Pipeline Parallelism (PP): Parallelism strategy splitting model layers across devices.

R¶

ReduceScatter: Collective operation reducing values and scattering shards to each process.

Ring Attention: Context parallelism technique that distributes key-value blocks across GPUs arranged in a logical ring. Each GPU computes attention against its local KV block while simultaneously sending/receiving blocks from neighbors, overlapping communication with computation.

Ring Algorithm: Bandwidth-optimal collective algorithm organizing processes in a logical ring.

RoPE (Rotary Position Embedding): Position encoding method applying rotation matrices to query and key vectors, enabling relative position awareness and length extrapolation.

Roofline Model: Performance analysis framework bounding throughput by compute ceiling, memory ceiling, or (extended) network ceiling.

S¶

Sequence Parallelism (SP): Parallelism strategy splitting along the sequence dimension.

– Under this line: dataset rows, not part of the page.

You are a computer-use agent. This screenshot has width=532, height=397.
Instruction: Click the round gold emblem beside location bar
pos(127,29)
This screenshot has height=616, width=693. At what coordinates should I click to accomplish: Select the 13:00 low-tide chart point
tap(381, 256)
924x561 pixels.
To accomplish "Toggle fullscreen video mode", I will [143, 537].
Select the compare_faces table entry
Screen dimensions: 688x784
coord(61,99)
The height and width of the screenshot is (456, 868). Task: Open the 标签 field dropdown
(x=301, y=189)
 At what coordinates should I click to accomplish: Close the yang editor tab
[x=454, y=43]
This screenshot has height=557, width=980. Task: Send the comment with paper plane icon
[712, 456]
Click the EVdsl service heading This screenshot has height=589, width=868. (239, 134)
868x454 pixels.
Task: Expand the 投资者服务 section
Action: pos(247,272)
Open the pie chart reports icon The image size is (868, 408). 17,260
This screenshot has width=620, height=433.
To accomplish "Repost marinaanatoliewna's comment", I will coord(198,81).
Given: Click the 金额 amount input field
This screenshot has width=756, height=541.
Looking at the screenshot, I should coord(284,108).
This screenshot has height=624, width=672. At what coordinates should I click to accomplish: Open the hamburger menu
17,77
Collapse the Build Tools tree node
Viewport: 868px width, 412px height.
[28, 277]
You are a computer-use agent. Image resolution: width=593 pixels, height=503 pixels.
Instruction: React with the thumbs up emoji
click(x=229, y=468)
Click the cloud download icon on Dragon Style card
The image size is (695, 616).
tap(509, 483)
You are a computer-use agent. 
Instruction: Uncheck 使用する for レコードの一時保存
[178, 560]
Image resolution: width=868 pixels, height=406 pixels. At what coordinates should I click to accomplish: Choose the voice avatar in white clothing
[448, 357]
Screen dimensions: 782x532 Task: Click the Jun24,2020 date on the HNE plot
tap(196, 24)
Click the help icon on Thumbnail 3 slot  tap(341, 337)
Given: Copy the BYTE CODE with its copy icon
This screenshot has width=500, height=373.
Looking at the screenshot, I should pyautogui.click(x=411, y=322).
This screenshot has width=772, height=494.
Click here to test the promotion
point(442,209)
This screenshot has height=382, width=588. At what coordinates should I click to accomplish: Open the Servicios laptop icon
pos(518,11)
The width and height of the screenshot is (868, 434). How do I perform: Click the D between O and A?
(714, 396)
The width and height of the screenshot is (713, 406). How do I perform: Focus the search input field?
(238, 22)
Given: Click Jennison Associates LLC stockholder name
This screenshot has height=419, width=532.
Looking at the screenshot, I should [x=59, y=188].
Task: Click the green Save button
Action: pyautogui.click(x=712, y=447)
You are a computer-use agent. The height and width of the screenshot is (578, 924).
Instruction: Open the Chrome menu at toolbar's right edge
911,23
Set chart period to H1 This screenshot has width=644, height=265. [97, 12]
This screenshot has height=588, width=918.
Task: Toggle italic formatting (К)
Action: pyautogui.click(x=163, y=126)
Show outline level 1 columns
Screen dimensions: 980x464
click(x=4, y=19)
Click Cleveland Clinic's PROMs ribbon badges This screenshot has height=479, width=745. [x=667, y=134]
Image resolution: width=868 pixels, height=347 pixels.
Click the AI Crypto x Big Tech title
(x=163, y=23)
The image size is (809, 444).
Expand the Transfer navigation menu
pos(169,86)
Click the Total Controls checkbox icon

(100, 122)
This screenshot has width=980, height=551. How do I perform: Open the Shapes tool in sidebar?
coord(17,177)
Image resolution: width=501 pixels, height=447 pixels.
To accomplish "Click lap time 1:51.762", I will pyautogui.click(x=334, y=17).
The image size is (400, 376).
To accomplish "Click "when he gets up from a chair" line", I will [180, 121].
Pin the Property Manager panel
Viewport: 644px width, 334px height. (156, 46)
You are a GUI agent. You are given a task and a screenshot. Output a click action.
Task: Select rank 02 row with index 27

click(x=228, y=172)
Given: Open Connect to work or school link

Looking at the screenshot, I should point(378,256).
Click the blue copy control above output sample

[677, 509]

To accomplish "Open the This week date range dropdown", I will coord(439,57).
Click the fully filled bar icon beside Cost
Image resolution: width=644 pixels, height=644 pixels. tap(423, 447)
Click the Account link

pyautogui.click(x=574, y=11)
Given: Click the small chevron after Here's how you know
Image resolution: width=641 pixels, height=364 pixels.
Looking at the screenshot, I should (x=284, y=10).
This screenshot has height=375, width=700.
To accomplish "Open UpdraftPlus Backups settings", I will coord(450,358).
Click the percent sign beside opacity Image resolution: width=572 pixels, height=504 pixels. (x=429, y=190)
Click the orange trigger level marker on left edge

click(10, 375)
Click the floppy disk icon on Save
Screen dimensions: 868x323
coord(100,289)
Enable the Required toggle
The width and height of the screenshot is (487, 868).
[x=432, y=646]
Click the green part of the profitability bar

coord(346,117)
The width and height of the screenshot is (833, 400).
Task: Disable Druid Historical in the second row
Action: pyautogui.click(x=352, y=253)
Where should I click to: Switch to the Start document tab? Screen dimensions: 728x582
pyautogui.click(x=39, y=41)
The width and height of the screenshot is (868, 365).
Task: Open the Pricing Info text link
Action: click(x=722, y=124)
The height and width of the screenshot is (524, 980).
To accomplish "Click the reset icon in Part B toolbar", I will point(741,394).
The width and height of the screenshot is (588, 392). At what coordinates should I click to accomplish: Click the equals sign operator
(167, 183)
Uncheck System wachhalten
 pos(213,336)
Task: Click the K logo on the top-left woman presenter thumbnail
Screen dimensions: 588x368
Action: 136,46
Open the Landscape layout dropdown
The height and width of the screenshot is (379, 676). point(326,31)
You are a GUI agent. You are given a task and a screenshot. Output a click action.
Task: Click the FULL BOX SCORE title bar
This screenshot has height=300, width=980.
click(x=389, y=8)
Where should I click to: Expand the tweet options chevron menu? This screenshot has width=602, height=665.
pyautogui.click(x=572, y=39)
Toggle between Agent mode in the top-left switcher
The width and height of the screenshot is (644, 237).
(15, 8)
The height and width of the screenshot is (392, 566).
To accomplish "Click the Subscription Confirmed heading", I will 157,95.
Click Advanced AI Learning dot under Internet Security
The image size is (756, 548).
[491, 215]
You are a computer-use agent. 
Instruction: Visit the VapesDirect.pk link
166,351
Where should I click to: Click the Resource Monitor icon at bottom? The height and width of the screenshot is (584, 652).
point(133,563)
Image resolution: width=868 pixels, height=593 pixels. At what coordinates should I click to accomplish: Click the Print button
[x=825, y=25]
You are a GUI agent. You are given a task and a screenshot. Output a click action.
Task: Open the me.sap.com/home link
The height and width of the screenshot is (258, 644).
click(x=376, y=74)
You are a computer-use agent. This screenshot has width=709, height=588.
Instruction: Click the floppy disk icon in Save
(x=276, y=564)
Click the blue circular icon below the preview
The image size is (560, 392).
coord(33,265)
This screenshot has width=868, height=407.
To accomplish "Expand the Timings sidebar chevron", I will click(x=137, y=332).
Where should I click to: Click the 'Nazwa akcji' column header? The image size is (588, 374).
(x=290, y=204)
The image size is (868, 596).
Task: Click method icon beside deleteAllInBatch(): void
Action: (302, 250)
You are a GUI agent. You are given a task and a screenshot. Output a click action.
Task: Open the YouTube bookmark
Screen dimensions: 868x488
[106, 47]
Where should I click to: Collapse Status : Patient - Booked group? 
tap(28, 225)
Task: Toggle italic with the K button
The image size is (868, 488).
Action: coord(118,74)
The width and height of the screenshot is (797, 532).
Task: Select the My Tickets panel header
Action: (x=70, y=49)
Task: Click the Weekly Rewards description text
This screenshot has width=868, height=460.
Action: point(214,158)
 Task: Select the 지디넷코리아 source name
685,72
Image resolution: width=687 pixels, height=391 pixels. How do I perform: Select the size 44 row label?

Speculative Decoding: Inference optimization using a smaller "draft" model to generate candidate tokens that are verified in parallel by the larger model, improving latency without changing outputs.

SwiGLU: Activation function combining Swish and Gated Linear Unit: \(\text{SwiGLU}(x) = \text{Swish}(xW_1) \odot (xW_2)\). Widely adopted in modern LLMs (LLaMA, Mistral, DeepSeek) for improved quality over standard GELU, at the cost of an extra linear projection.

T¶

Tensor Parallelism (TP): Parallelism strategy splitting individual tensor operations (matrix multiplications) across devices.

Z¶

ZeRO: Zero Redundancy Optimizer. Memory optimization sharding optimizer states (ZeRO-1), gradients (ZeRO-2), and parameters (ZeRO-3) across data parallel ranks.